I don’t know about you, but I like my food to not only taste incredible (of course, that’s a given) but also look beautiful. I am by no means an expert at styling and plating food, but it is something I want to learn a whole lot more about, and certainly something I keep in mind when creating dishes. I think that the care that we put into assembling beautiful plates shows the love that went into the meal, and it also, by extension, colors people’s experience of the offering. It does not matter how simple the meal is. Even if it’s take-out pizza, there’s always a way to make it look prettier and more inviting, if only by topping it with some freshly chopped basil, or by serving it alongside a beautifully seasonal garden salad.
I remember when I attended Bauman College‘s culinary program – much emphasis was put into the energy us students brought into the kitchen, since our teachers believed that whatever emotional state we were in when we prepared the food, would no doubt permeate our dishes. It sounded a little woo woo to me at the time, but I have come to believe that that is indeed true. When my mood is not very positive, nothing I create in the kitchen ever has any taste or looks any good. Alternatively, when I make food with love and positivity, magic can happen. Not always, of course, and on those days I just tell people “look, the ingredients are clean and nutritious, so even if it doesn’t taste or look so great, take one for the team, ok?”…
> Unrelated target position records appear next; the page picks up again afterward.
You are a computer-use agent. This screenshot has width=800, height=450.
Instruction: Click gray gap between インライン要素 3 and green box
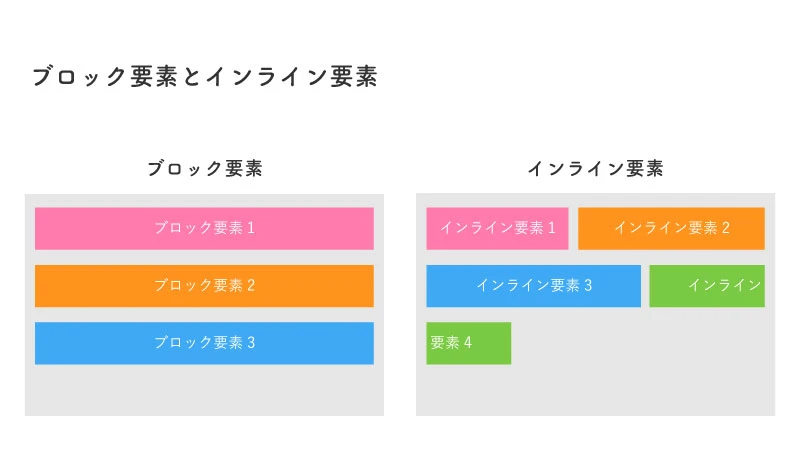tap(645, 286)
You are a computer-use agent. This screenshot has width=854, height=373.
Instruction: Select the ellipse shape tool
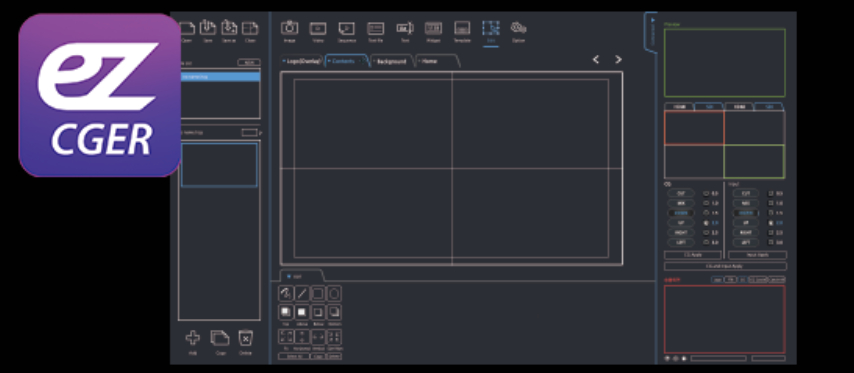click(334, 294)
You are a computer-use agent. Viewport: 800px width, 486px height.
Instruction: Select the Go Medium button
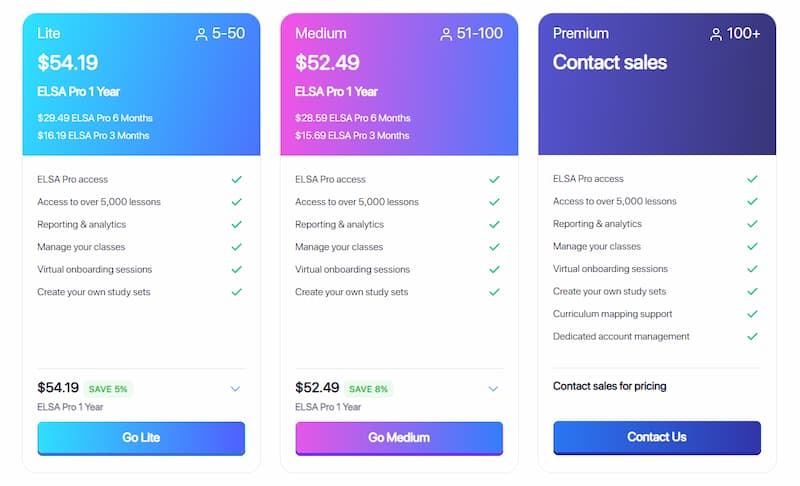[399, 438]
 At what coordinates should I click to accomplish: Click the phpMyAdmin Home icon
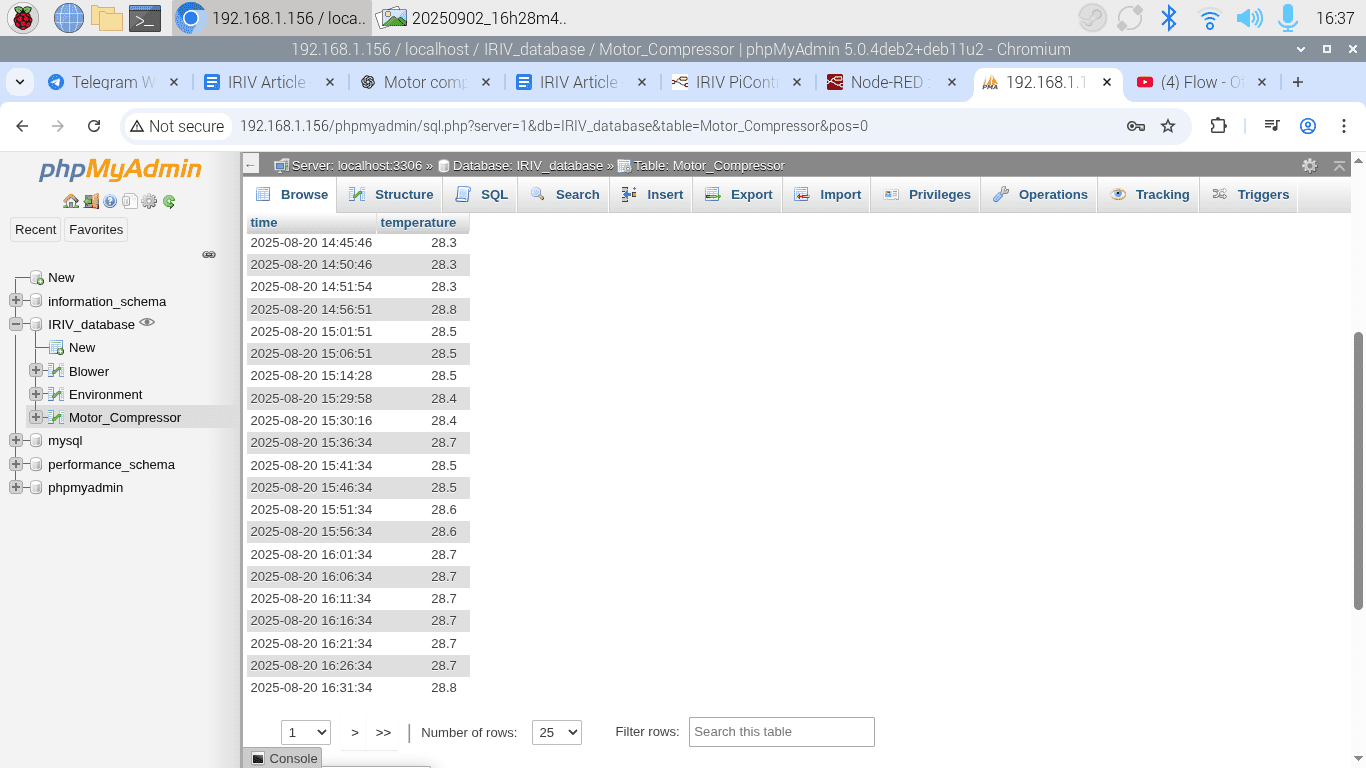pyautogui.click(x=70, y=201)
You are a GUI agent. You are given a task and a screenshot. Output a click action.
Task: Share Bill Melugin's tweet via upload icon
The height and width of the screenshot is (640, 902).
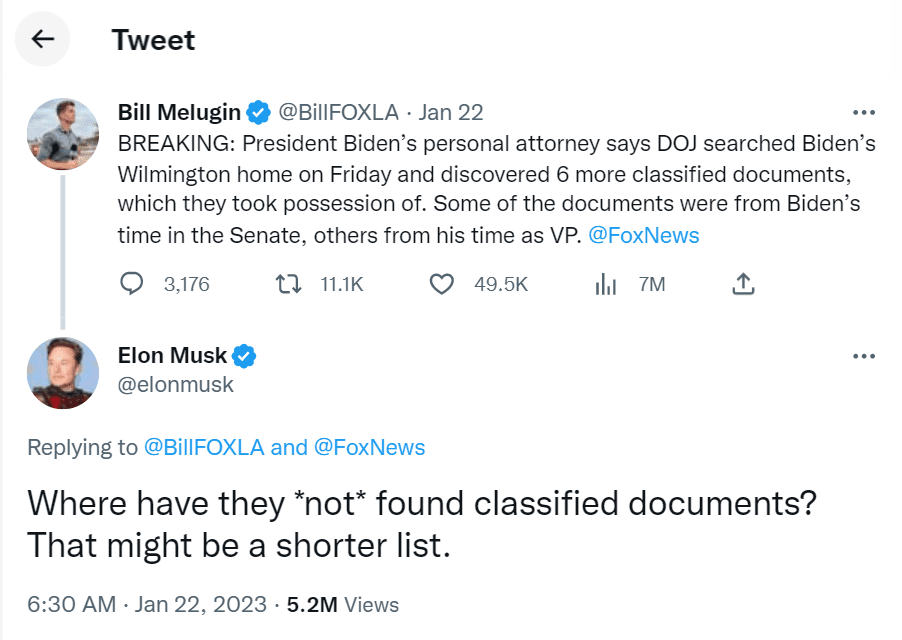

Going back to plating, take this cucumber avocado soup, for example. It might not look like anything to write home about on its own (though it does taste delicious!), but topped with a (very) simple adornment (a sliced yellow beet, some micro greens and a drizzle of olive oil), it looks a lot more special, doesn’t it? And how easy is that to do? It took less than a minute to plate!
OK, so we have taste and beauty covered, but what about nutrition? Since this blog is all about creating tasty, but also highly nutritious meals, does this one measure up? Listen, with those ingredients, it’s hard to go wrong.
Avocados, as we know, are rich in heart-healthy fats, mostly the monounsaturated kind, which is very good news, and one of the reasons we should include them in our diet very often. And why would we not want to? Creamy and incredibly flavorful, they are an easy food to incorporate in our meals. They taste incredible added to salads or soups, or smashed on a piece of toast with a slice of heirloom tomato, a little sea salt, pepper and a drizzle of olive oil, my go-to breakfast or lunch on the run.
Cucumbers, well, let’s be honest, they’re mostly water. 95% in fact. This makes them the perfect summer food, helping us stay hydrated, but water is not their only benefit – they also contain plenty of phytonutrients with anti-cancer and detoxifying properties, and help decrease inflammation. Just remember that cucumbers are on the Dirty Dozen list of the most contaminated produce, so try to buy them organic whenever possible.
Basil is rich in many vitamins (A, C and K) and, like most fresh herbs, is also a toxin scavenger, helping to detoxify the body and reduce inflammation. This is why adding fresh herbs to every meal is not just about flavor (though it certainly serves that purpose), but also about health.
Microgreens are the small sprouted seeds of common produce (such as arugula, chia, basil, broccoli, beets, etc.) that have been harvested right after germination instead of allowing them to grow to mature size. They are perfect to add to salads, smoothies, or soups, and even main dishes to increase their nutritional pow. Unlike sprouts, which are grown in water and darkness for a couple of days until they grow roots, microgreens are simply baby versions of the plants, and are grown in soil and in the sunshine before being harvested, about 1-4 weeks after being planted. Because of the differences in how they are grown, microgreens are not only more flavorful than sprouts, but also more nutritious and often safer (sprouts can easily harbor bacteria, so they require extremely hygienic growing conditions). Consider buying organic microgreens, which helps ensure that the soil they were grown on is as healthy as possible.
Enjoy this soup and see you next week!
Love and health!
- 3 large cucumbers, ends chopped off, peeled
- 1 avocado
- 1/4 small red onion, roughly chopped
- 2 garlic cloves, peeled
- 1/2 cup basil
- 4 tablespoons lime juice
- 1 teaspoon sea salt
- 1 cup water
- black pepper
- sprouts, for garnish (optional)
- thinly sliced yellow beets, or radishes, for garnish (optional)
- drizzled olive oil, for garnish (optional)
- Slice the cucumbers in half length-wise and remove the seeds with a spoon. Discard the seeds (or compost). Roughly chop the cucumbers.
- Slice the avocado in half. Remove the pit, and scoop out the flesh. Roughly chop.
- Add the cucumbers, avocado, onion, garlic, basil, lime juice, sea salt, water and black pepper, to taste, to a high speed blender. Blend on high until smooth, about 1-2 minutes (for a thinner soup, add a little more water).
- Refrigerate until chilled, at least two hours.
- Serve topped with garnish of choice.